Available records section start

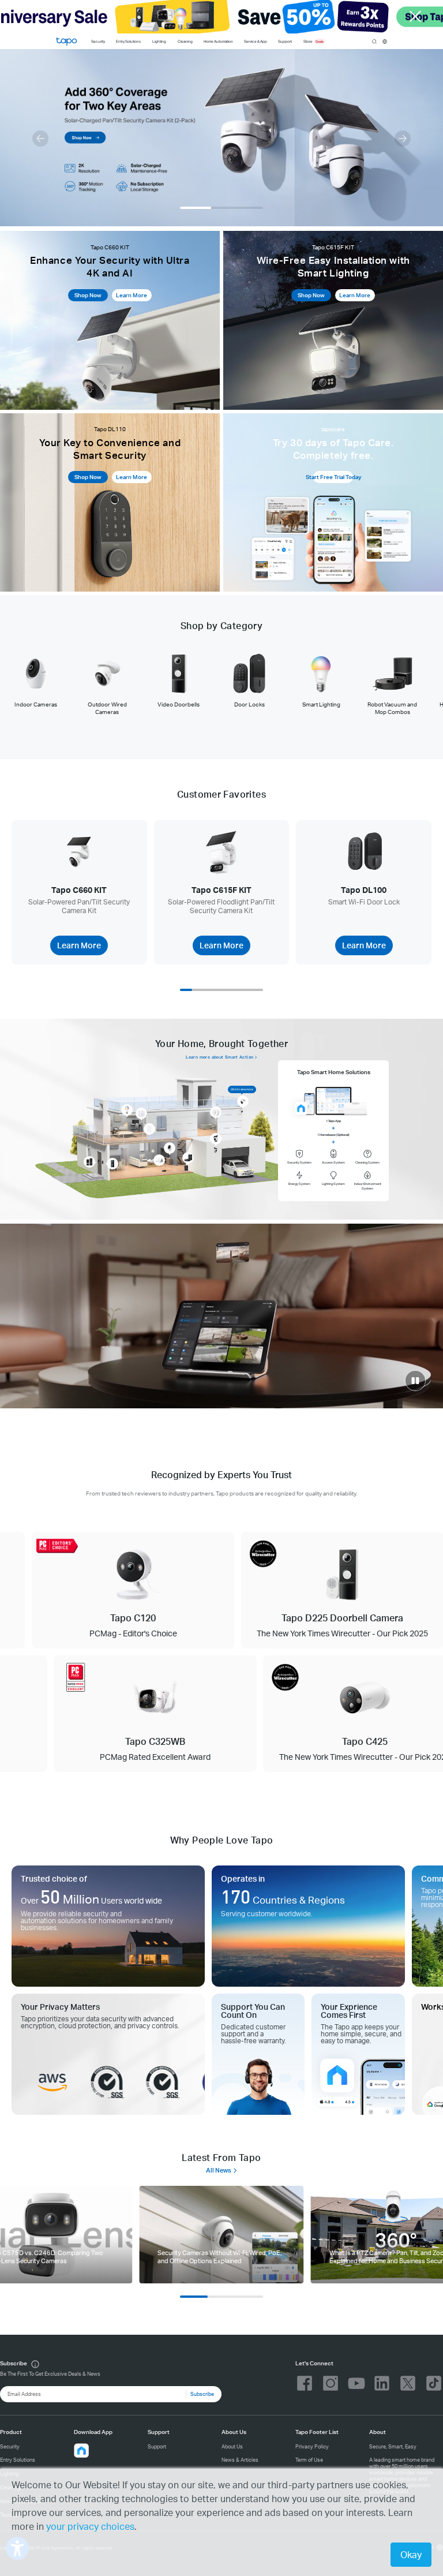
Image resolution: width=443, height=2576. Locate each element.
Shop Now (88, 294)
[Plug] (141, 1113)
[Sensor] (216, 1112)
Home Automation (218, 41)
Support (157, 2446)
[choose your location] (384, 41)
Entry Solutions (128, 41)
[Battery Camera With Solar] (216, 1139)
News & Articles (240, 2460)
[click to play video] (415, 1380)
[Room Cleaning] (188, 1158)
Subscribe (202, 2394)
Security (98, 41)
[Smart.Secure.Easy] (221, 1316)
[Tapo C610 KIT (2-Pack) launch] (221, 137)
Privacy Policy (312, 2446)
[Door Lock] (89, 1162)
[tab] (36, 680)
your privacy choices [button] (90, 2526)
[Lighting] (127, 1110)
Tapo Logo (66, 42)
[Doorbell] (112, 1163)
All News (218, 2170)
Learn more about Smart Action (219, 1057)
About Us (232, 2446)
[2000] (221, 2234)
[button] (40, 138)
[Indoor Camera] (169, 1148)
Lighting (159, 41)
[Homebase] (159, 1160)
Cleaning (185, 41)
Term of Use (309, 2460)
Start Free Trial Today (333, 476)
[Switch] (149, 1129)
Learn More (131, 294)
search (374, 41)
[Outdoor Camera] (243, 1101)
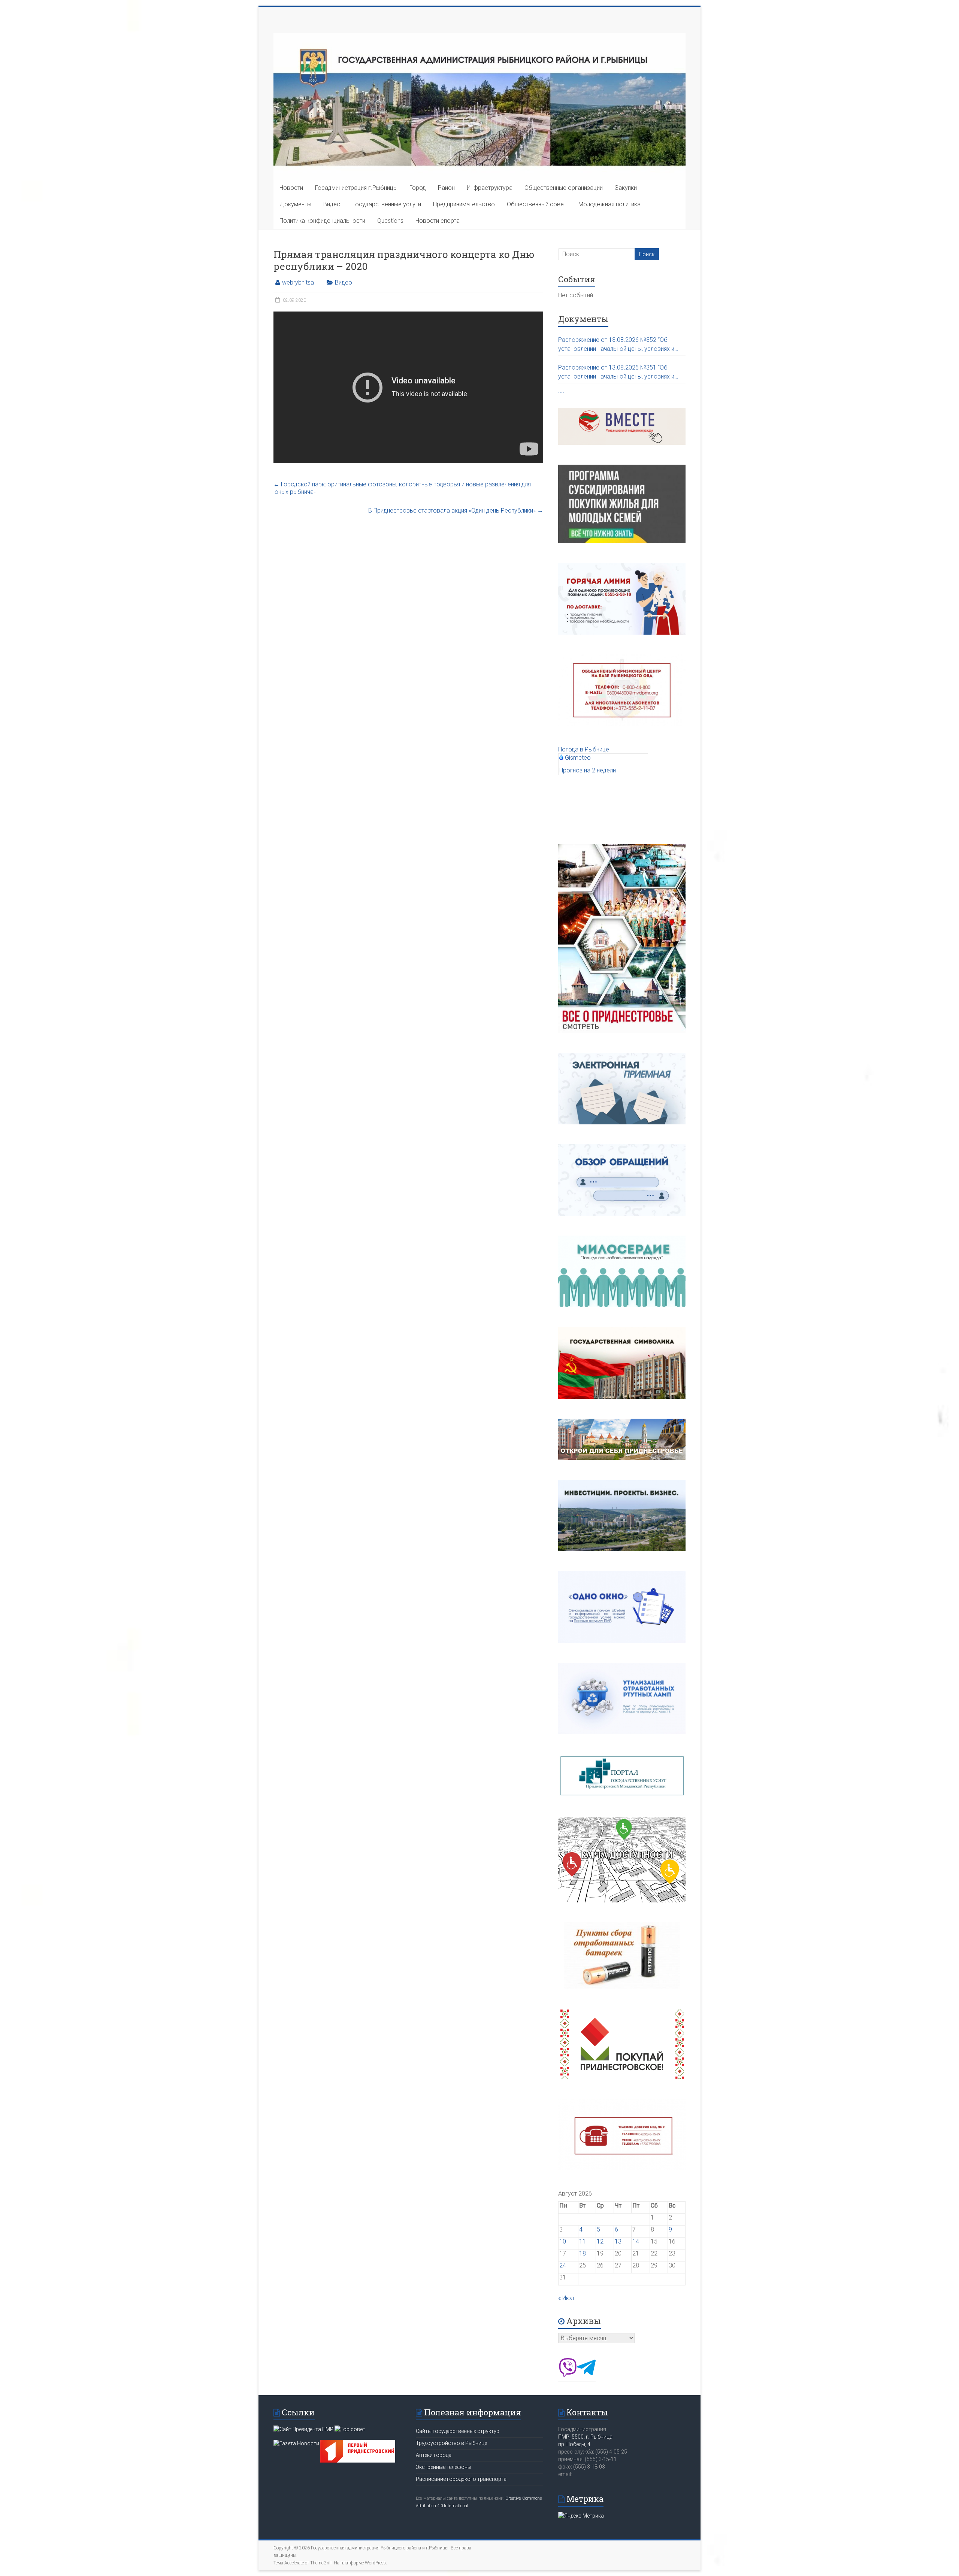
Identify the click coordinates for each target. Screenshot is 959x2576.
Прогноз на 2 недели (587, 770)
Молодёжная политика (609, 204)
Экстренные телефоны (443, 2467)
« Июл (566, 2298)
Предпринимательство (464, 204)
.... (561, 390)
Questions (390, 220)
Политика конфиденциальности (322, 220)
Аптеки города (433, 2455)
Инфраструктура (489, 187)
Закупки (626, 187)
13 (618, 2241)
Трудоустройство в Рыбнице (451, 2443)
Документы (295, 204)
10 (562, 2241)
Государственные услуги (387, 204)
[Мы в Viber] (567, 2374)
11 (582, 2241)
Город (417, 187)
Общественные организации (563, 187)
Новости (291, 187)
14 (635, 2241)
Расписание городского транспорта (461, 2479)
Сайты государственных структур (457, 2431)
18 (582, 2253)
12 (600, 2241)
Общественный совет (536, 204)
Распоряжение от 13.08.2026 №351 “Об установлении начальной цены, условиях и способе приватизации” (616, 372)
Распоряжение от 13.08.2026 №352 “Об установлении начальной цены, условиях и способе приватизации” (616, 344)
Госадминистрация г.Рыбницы (356, 187)
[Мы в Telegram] (586, 2374)
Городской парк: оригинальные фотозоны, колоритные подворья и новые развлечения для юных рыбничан (402, 488)
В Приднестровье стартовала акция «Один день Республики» (455, 510)
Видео (332, 204)
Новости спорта (437, 220)
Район (446, 187)
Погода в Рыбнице (583, 749)
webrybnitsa (298, 282)
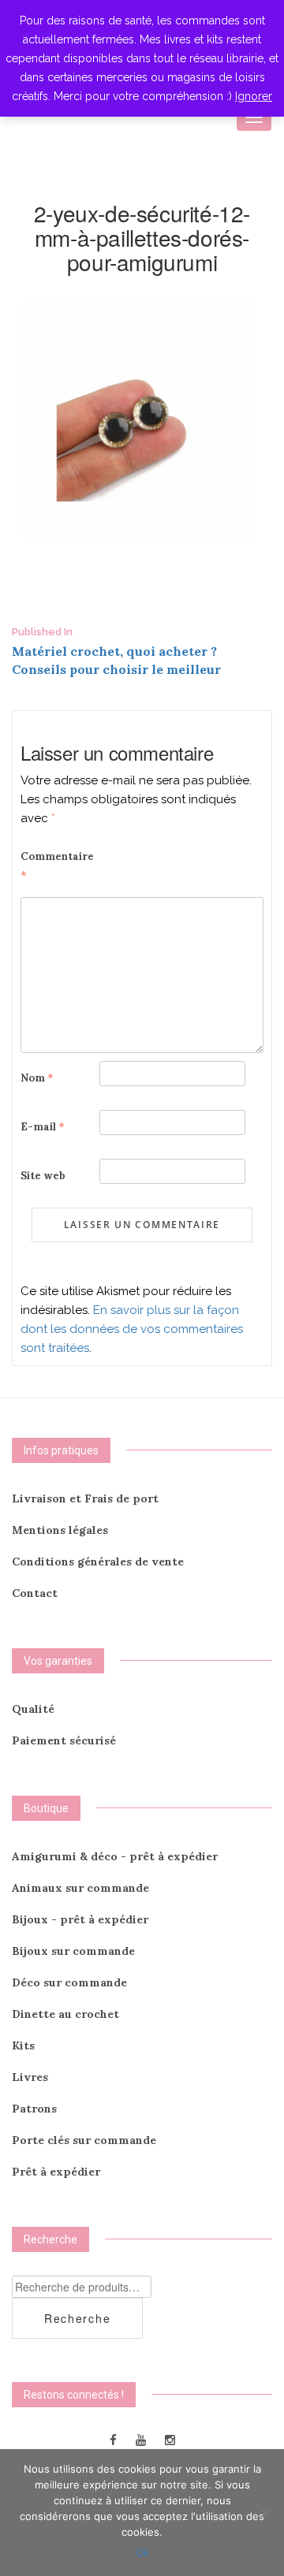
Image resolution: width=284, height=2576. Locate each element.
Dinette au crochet (65, 2014)
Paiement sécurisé (64, 1740)
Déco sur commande (69, 1982)
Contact (35, 1593)
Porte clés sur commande (84, 2140)
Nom (37, 1078)
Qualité (33, 1709)
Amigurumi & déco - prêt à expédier (115, 1856)
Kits (23, 2045)
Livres (30, 2077)
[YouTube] (141, 2439)
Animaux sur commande (80, 1888)
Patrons (34, 2108)
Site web (43, 1175)
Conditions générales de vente (98, 1561)
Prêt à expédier (56, 2172)
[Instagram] (170, 2439)
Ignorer (253, 96)
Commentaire (57, 866)
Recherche (77, 2318)
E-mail (43, 1127)
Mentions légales (60, 1530)
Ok (142, 2552)
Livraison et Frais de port (85, 1498)
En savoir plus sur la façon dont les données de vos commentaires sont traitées (132, 1329)
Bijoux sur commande (73, 1951)
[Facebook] (113, 2439)
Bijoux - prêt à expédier (80, 1919)
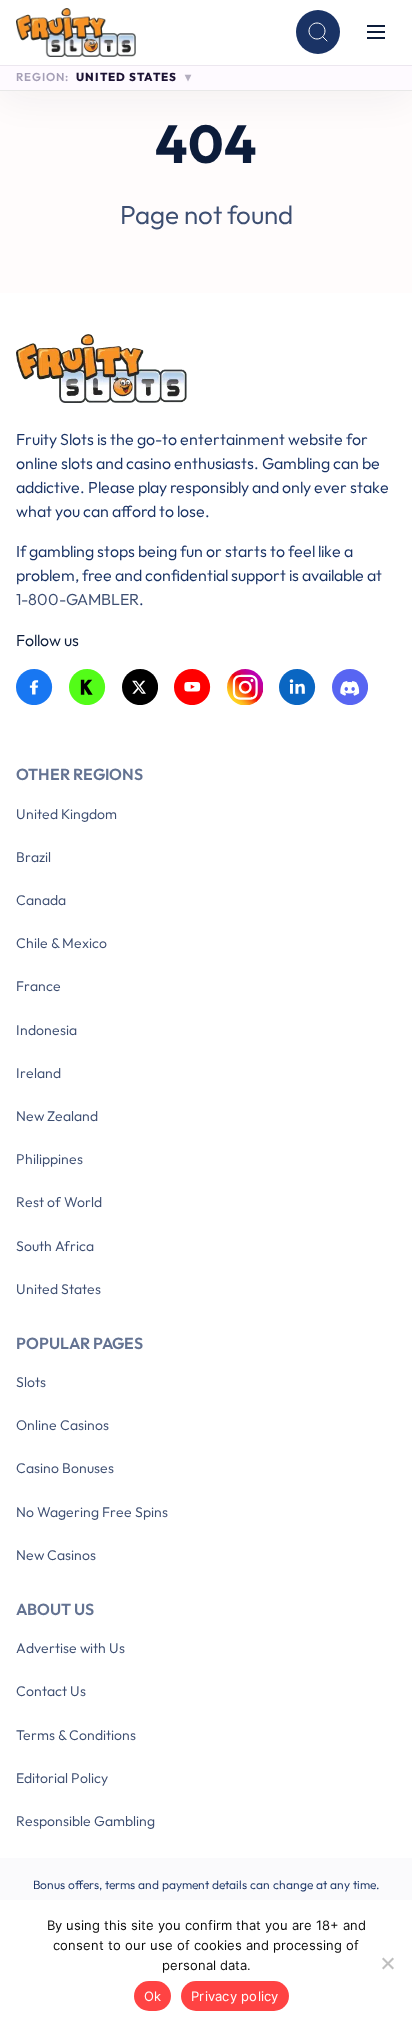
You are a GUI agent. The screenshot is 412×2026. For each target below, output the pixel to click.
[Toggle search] (318, 32)
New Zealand (57, 1116)
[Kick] (87, 687)
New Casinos (56, 1555)
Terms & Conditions (76, 1735)
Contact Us (51, 1691)
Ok (153, 1996)
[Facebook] (34, 687)
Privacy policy (235, 1996)
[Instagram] (245, 687)
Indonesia (46, 1030)
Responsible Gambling (85, 1821)
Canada (41, 900)
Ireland (38, 1073)
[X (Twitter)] (140, 687)
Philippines (49, 1159)
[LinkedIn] (297, 687)
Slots (31, 1382)
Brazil (33, 857)
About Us (55, 1609)
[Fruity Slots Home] (205, 372)
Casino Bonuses (65, 1468)
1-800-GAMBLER (77, 599)
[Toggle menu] (376, 32)
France (38, 986)
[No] (387, 1963)
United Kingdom (66, 814)
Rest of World (59, 1202)
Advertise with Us (70, 1648)
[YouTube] (192, 687)
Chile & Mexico (61, 943)
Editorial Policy (62, 1778)
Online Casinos (62, 1425)
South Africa (55, 1246)
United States (58, 1289)
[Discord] (350, 687)
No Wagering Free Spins (92, 1512)
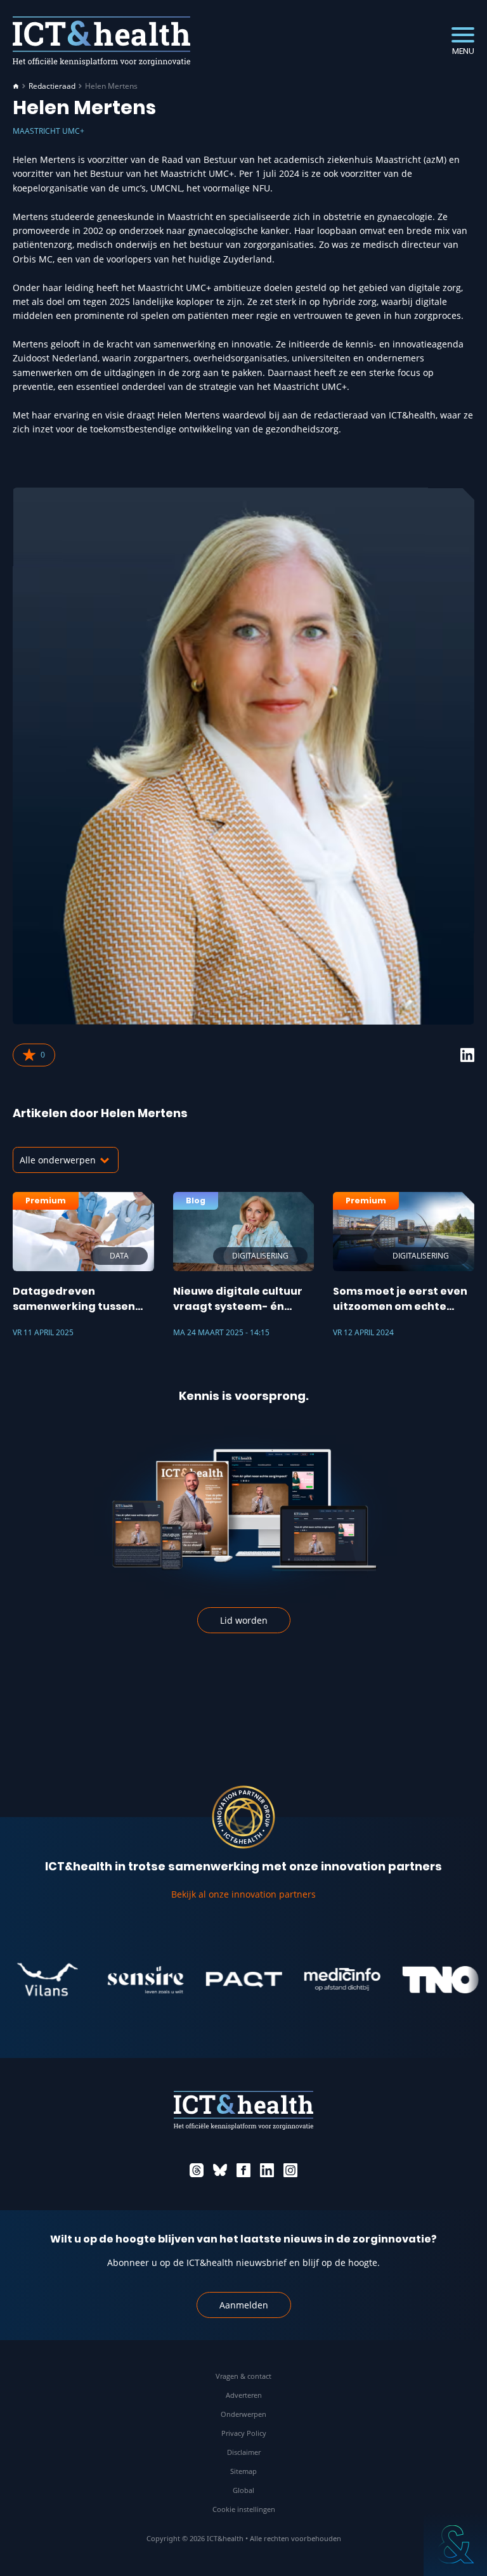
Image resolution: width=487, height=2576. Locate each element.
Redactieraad (52, 86)
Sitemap (243, 2471)
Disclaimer (244, 2452)
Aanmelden (243, 2305)
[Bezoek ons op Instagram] (290, 2170)
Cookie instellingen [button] (243, 2509)
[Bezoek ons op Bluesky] (220, 2170)
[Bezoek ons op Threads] (197, 2170)
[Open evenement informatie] (455, 2544)
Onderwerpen (243, 2414)
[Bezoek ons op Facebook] (243, 2170)
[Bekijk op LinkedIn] (467, 1055)
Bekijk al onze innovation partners (243, 1894)
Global (243, 2490)
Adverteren (244, 2395)
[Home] (16, 86)
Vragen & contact (243, 2376)
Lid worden (244, 1620)
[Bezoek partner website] (123, 1979)
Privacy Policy (243, 2433)
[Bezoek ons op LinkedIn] (267, 2170)
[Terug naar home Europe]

Available records section end

▸ **Task**: Repeat the entries above verbatim, but only from the line that has "[Bezoek ons op Instagram] (290, 2170)" down to the line that has "Lid worden (244, 1620)", inclusive.

▸ **Task result**:
[Bezoek ons op Instagram] (290, 2170)
Cookie instellingen [button] (243, 2509)
[Bezoek ons op Bluesky] (220, 2170)
[Bezoek ons op Threads] (197, 2170)
[Open evenement informatie] (455, 2544)
Onderwerpen (243, 2414)
[Bezoek ons op Facebook] (243, 2170)
[Bekijk op LinkedIn] (467, 1055)
Bekijk al onze innovation partners (243, 1894)
Global (243, 2490)
Adverteren (244, 2395)
[Home] (16, 86)
Vragen & contact (243, 2376)
Lid worden (244, 1620)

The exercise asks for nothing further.